**EXERCISE AIM:** Where the line containing "Click the light" appears in the records below, begin there and repeat each line exactly through the final one, dropping all pictures.

**EXCERPTED DATA:**
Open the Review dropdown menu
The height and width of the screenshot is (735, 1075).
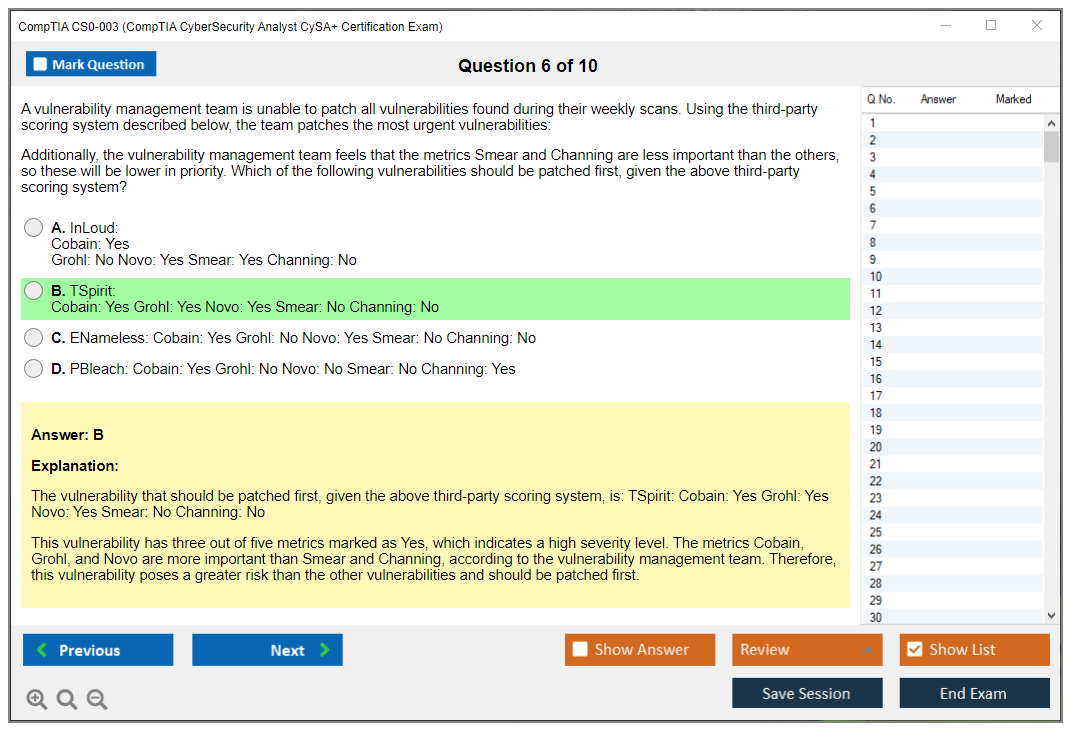point(807,649)
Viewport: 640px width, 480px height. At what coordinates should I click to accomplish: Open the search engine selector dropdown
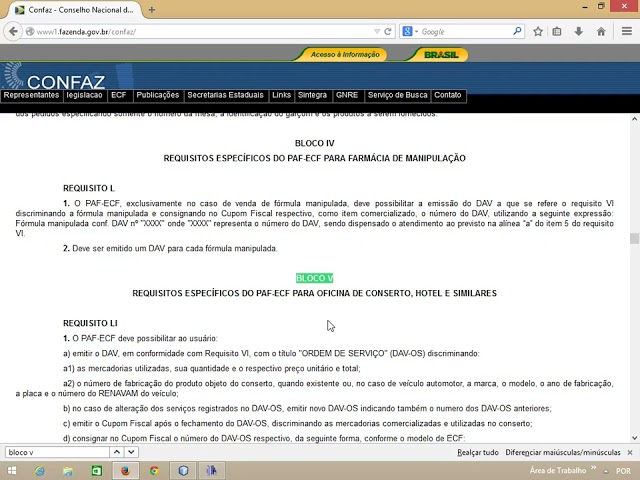[x=410, y=31]
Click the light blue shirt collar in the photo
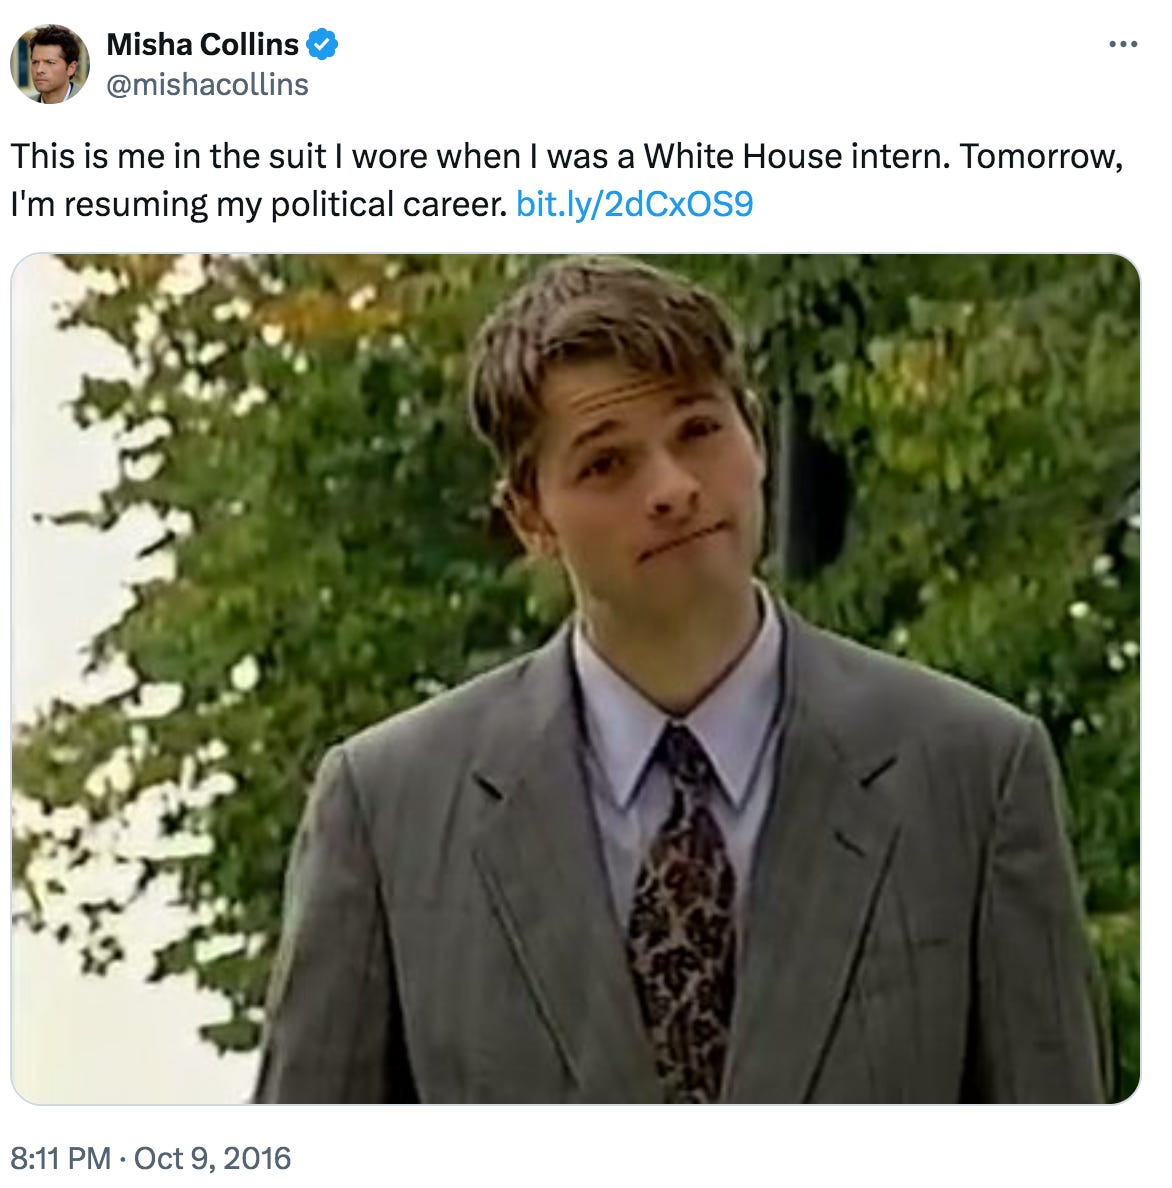The image size is (1172, 1188). pos(674,727)
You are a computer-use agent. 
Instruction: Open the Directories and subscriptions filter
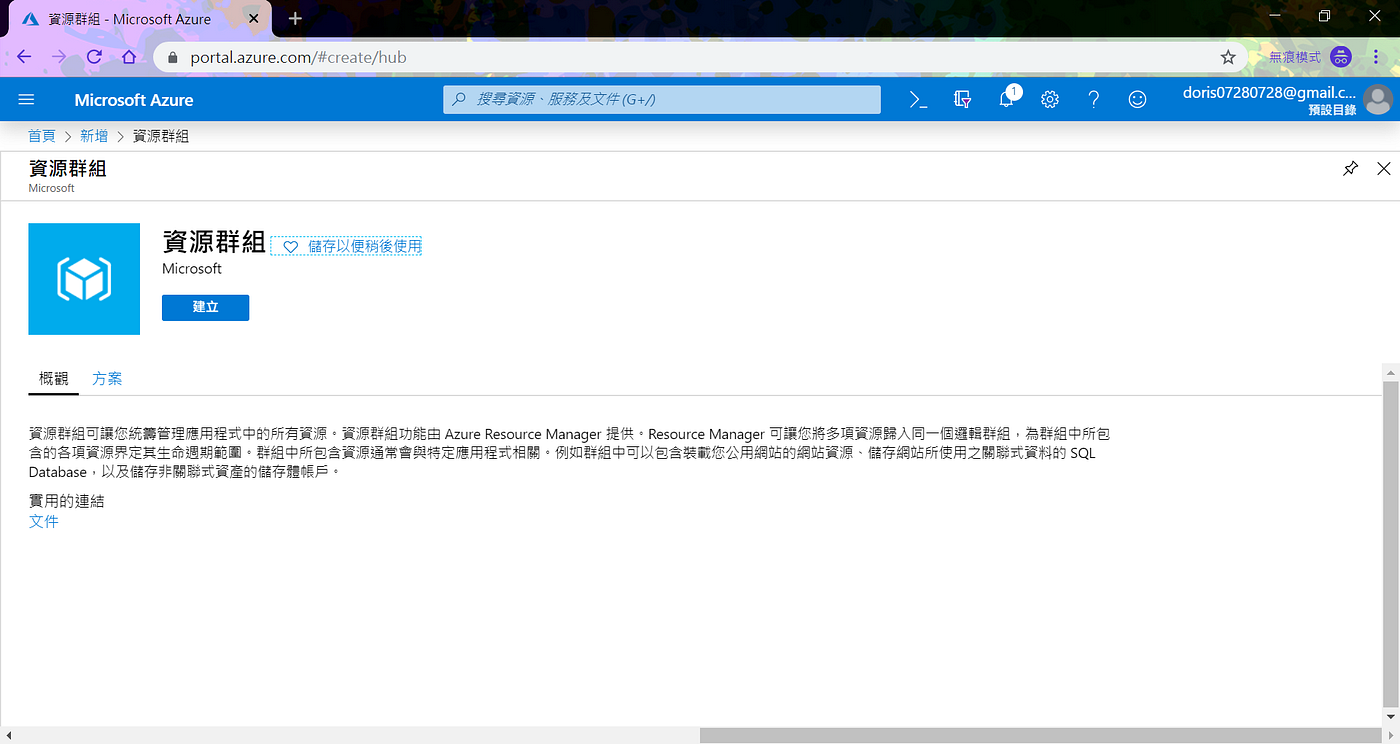click(x=961, y=99)
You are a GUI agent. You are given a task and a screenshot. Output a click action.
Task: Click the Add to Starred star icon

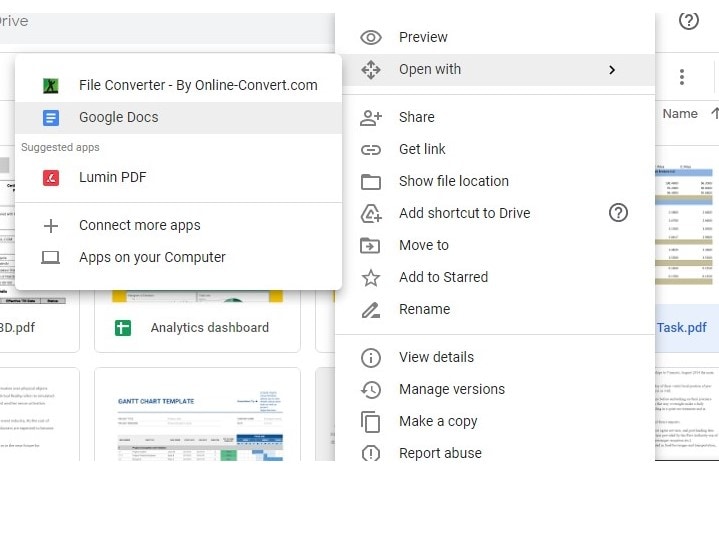click(x=371, y=277)
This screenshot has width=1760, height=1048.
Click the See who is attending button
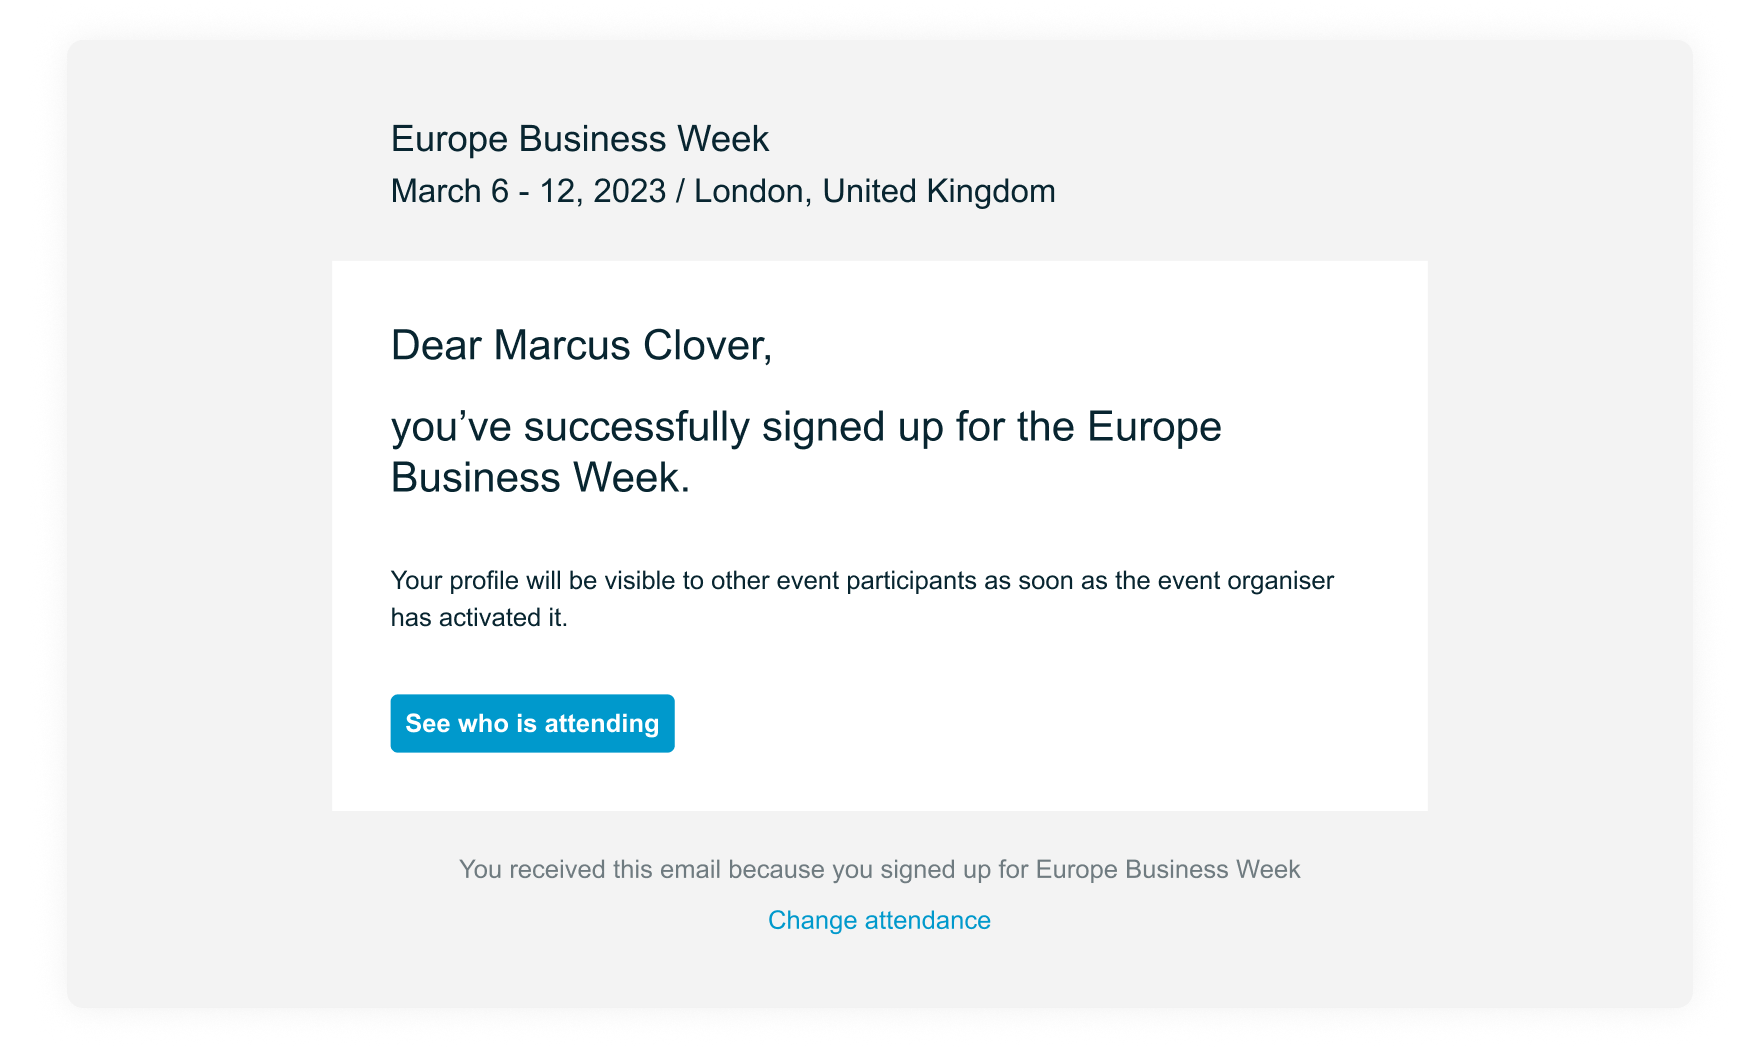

**YOUR SOLUTION:**
Click the light blue shirt collar in the photo
The image size is (1172, 1188). pos(674,727)
You are a computer-use agent. 
Instruction: Open the Directories and subscriptions filter
click(x=961, y=99)
You are a GUI agent. You are given a task and a screenshot. Output a click action.
Task: Click the Add to Starred star icon

click(x=371, y=277)
This screenshot has width=1760, height=1048.
Click the See who is attending button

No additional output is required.